Without the pictures, restate all of the data below word for word.
————————
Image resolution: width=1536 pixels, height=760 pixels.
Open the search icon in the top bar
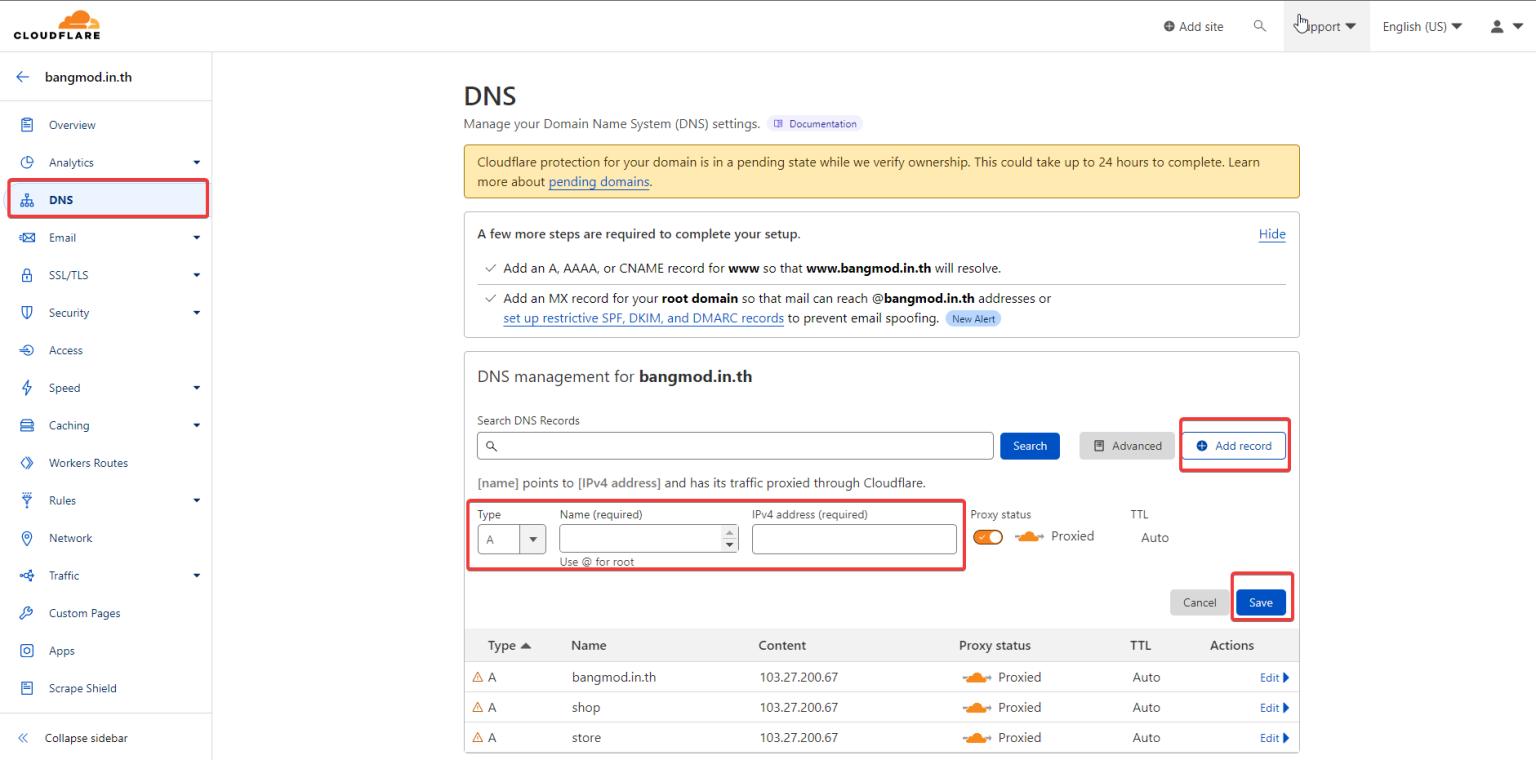1260,26
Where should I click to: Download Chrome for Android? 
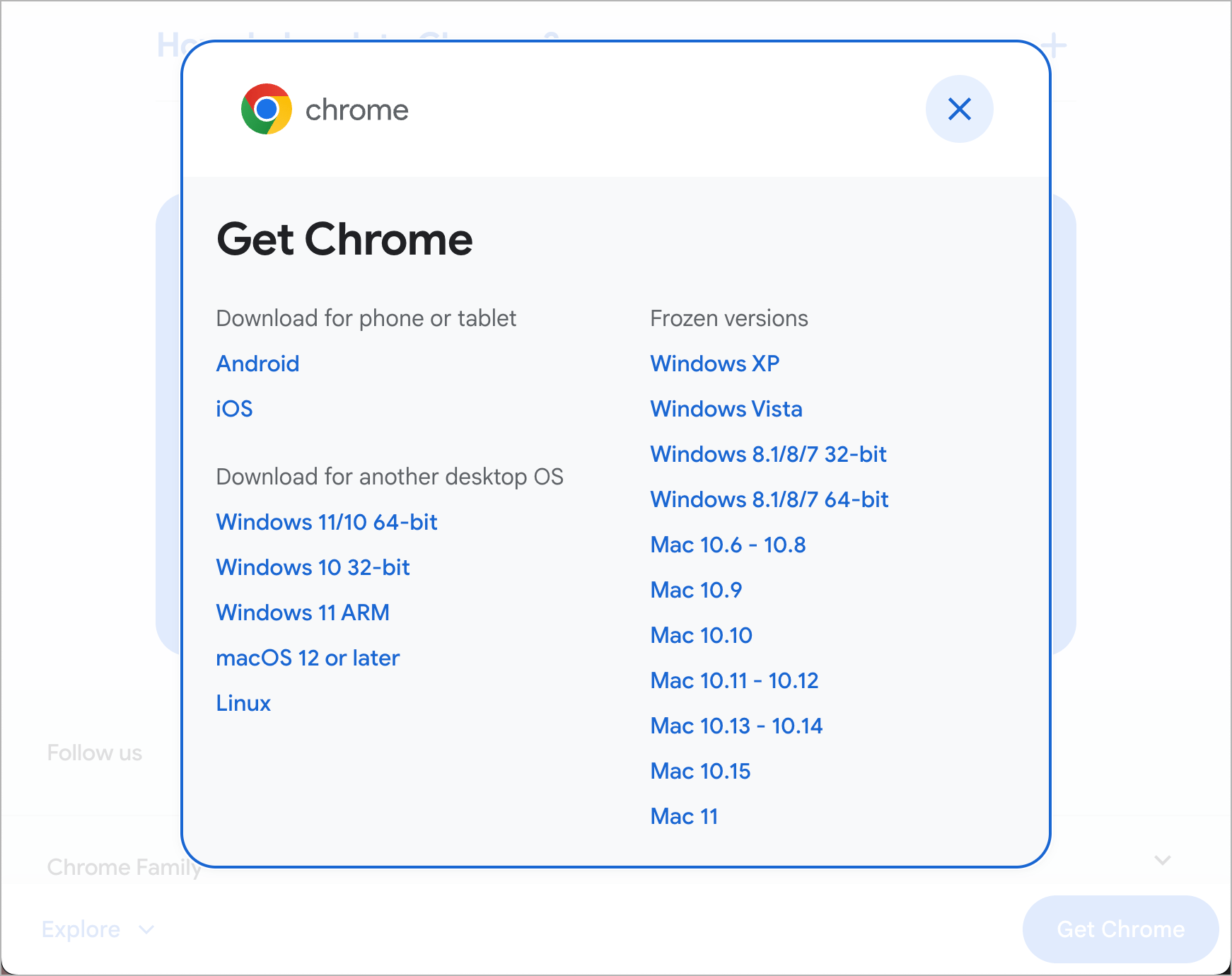pyautogui.click(x=257, y=363)
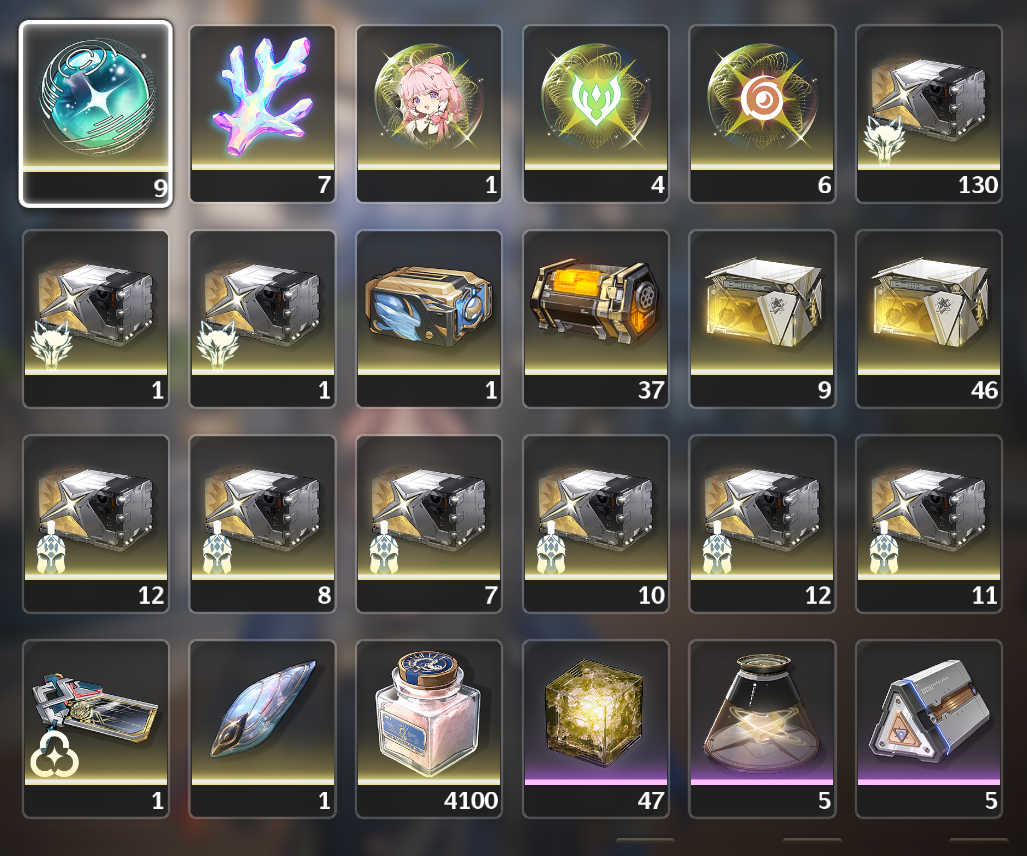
————————
__Task answer__:
Image resolution: width=1536 pixels, height=760 pixels.
Open the search icon in the top bar
1260,26
Where should I click to: Download Chrome for Android? 
pyautogui.click(x=257, y=363)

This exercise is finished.